Proposal Baru: Syariah dan Khilafah

Jika demokrasi liberal maupun otoritarianisme kapitalis bukan jawaban, lantas apa solusinya? Di tengah kebuntuan ini, muncul sebuah gagasan alternatif yang layak didudukkan dalam ruang diskusi intelektual: Penerapan Syariah Islam secara Kaffah.

Bukan sekadar romansa masa lalu, Syariah Islam menawarkan sistem ekonomi dan politik yang secara fundamental berbeda dari kapitalisme:

1. Sistem Moneter Berbasis Emas dan Perak Islam menolak fiat money yang rawan inflasi. Dengan kembali ke Dinar (emas) dan Dirham (perak), mata uang memiliki nilai intrinsik yang riil. Ini akan menjaga daya beli masyarakat, menstabilkan harga, dan menghapus hegemoni Dolar yang manipulatif.

2. Penghapusan Sektor Non-Riil Ekonomi Islam mengharamkan riba dan perjudian (spekulasi pasar modal). Uang murni berfungsi sebagai alat tukar, bukan komoditas yang diperjualbelikan. Seluruh modal akan diarahkan ke sektor riil (produksi barang dan jasa), sehingga roda ekonomi berputar nyata dan sehat.

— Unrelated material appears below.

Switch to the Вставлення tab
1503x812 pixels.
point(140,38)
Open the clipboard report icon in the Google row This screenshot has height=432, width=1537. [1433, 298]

3. Sistem Kepemilikan yang Adil Berbeda dengan kapitalisme yang memprivatisasi segalanya, Islam membagi kepemilikan menjadi tiga: Kepemilikan Individu, Negara, dan Umum. Sumber daya alam yang melimpah (tambang, migas, hutan) adalah Kepemilikan Umum. Haram hukumnya diserahkan ke swasta/asing. Negara wajib mengelolanya dan hasilnya dikembalikan sepenuhnya untuk kesejahteraan rakyat.

4. Jaminan Kebutuhan Pokok Politik ekonomi Islam berfokus pada pemenuhan kebutuhan dasar setiap individu (pangan, sandang, papan, kesehatan, pendidikan, dan keamanan). Negara bertanggung jawab menjamin hal ini bagi seluruh warga negara, baik Muslim maupun non-Muslim.

Tentu, sistem ekonomi yang agung ini membutuhkan wadah politik pelaksananya. Wadah tersebut dalam khazanah Islam dikenal sebagai Khilafah.

Penutup

Pidato SBY di Habibie Democracy Forum adalah pemantik diskusi yang baik. Namun, bangsa ini tidak boleh terjebak dalam dikotomi semu antara demokrasi atau otoritarianisme. Kita membutuhkan visi baru yang melampaui keduanya.

Proposal Syariah dan Khilafah bukanlah ancaman, melainkan tawaran solusi logis untuk mengakhiri dominasi kapitalisme yang merusak. Mungkin sudah saatnya para tokoh bangsa, termasuk Pak SBY, untuk duduk bersama dan mendiskusikan gagasan ini demi Indonesia yang lebih baik, berkah, dan berdaulat.